Turkish officials said anyone who calls a recent attempted coup against the government a hoax will be investigated for potentially being involved in the failed takeover. The armed uprising saw 250 people killed on July 15 and has prompted President Recep Tayyip Erdogan to crack down on educators, journalists and the military in recent days.

Turkish Justice Minister Bekir Bozdag said critics who claim the coup was a staged event aimed at rallying support for the government could face jail time. "Just look at the people who are saying on social media that this was theater. Public prosecutors are already investigating them," he said Sunday.

Erdogan said the thousands of arrests his government has carried out since the coup will "cleanse all state institutions" and stop efforts to create "the parallel state." That's what he calls the alleged movement by Fethullah Gülen, a former Erdogan ally living in the United States who was accused of orchestrating the coup.
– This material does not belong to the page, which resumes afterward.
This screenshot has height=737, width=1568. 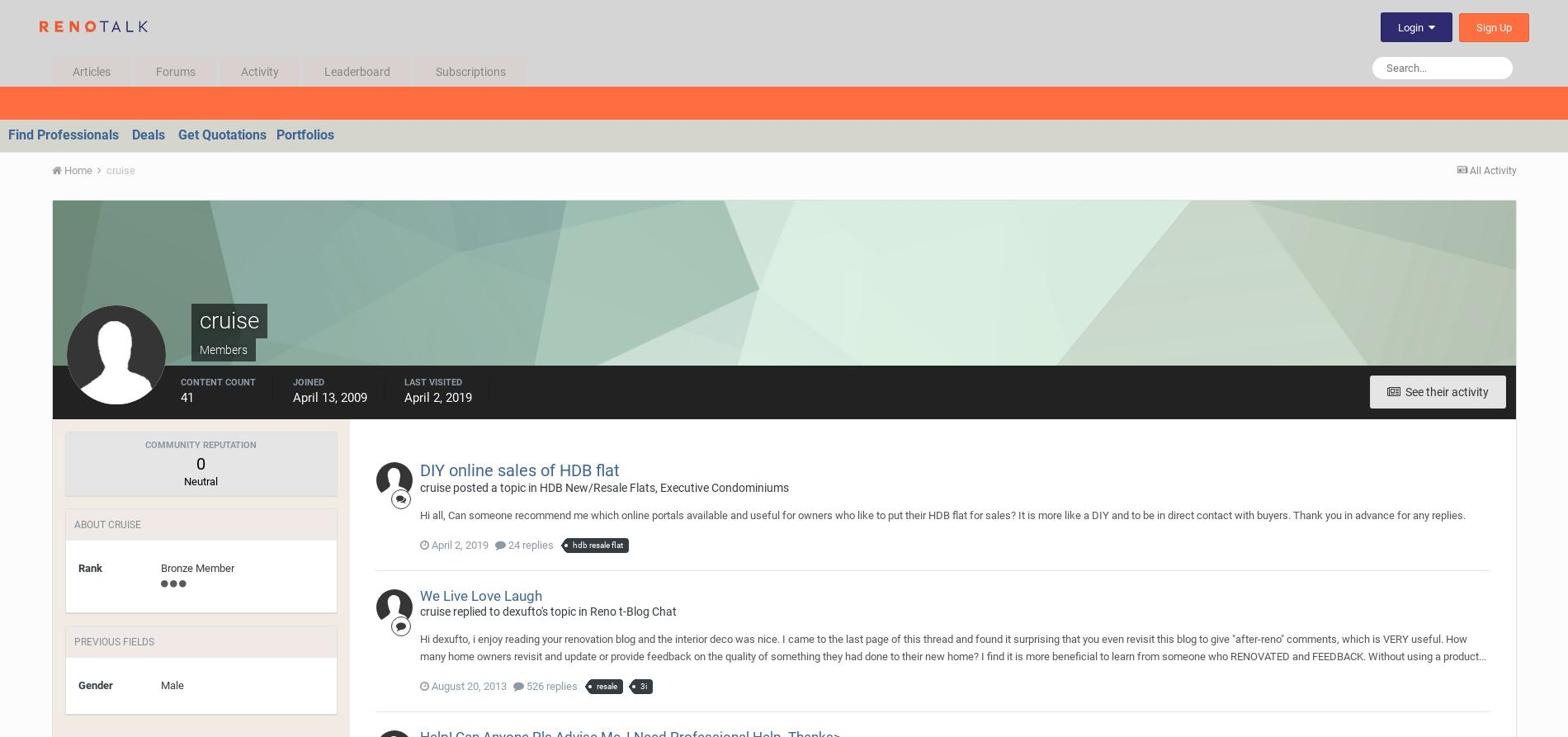 What do you see at coordinates (200, 444) in the screenshot?
I see `'Community Reputation'` at bounding box center [200, 444].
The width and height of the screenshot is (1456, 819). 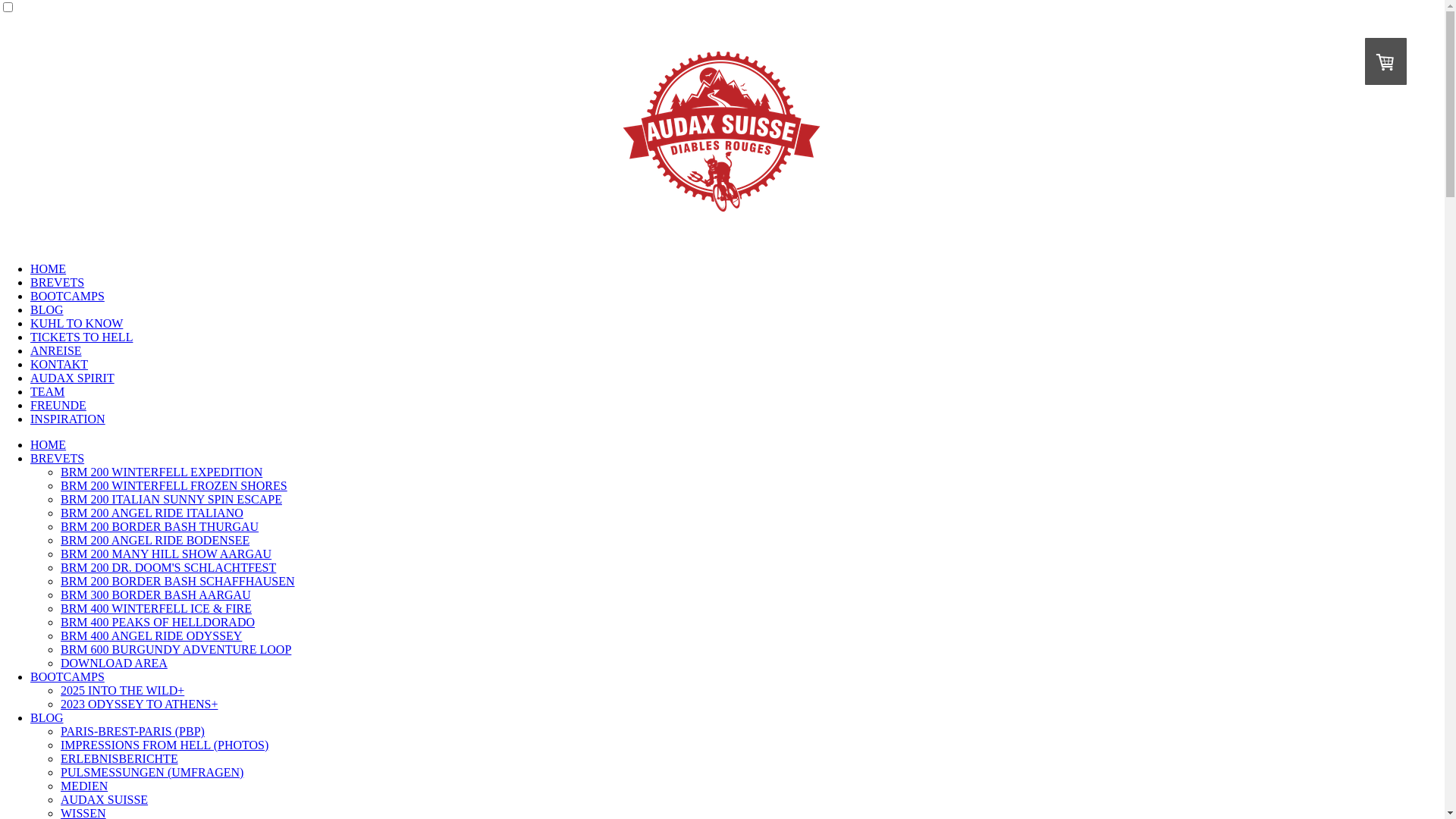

Turkey remains in a three-month state of emergency that allows Erdogan to pass laws without parliamentary approval. Turkey has also shuttered 15 universities, 934 other schools, 109 student dormitories, 19 unions and 35 medical institutions amid the investigation into the coup. Critics said Erdogan's swifts efforts to consolidate power in the hours after the coup suggest that perhaps the attempted takeover was carried out his supporters.

"More surprising for me is the amateurishness of the attempted coup on the night of July 15. As a veteran observer of military coups and coup attempts in Turkey, I have never seen any with this magnitude of such inexplicable sloppiness," wrote Cengiz Candar, a columnist for Al-Monitor's Turkey Pulse. "The swiftness and scope of the action of the executive branch was remarkable. It gave the impression that Erdogan and the government were prepared for a coup attempt and had ample intelligence as to who in the state system would be associated with it."

Recep Tayyip Erdogan | InsideGov

Gülen, who lives in Saylorsburg, Pennsylvania, also claims the military uprising could have been "staged" by the government, the Guardian reported.

"I don’t believe that the world believes the accusations made by President Erdoğan," Gülen said. "There is a possibility that it could be a staged coup and it could be meant for further accusations [against Gülen and his followers]."

Human rights group Amnesty International has accused Turkey of beating and torturing suspects linked to the coup.

"We're looking for procedures to be followed, for lawyers to have access, for family members to be informed that their relatives have been detained," Amnesty's Turkey researcher, Andrew Gardner told The Associated Press. "We need to see proper medical care for people in detention, which isn't happening either. But also it's crucial that there are international monitors allowed to enter these places of detention."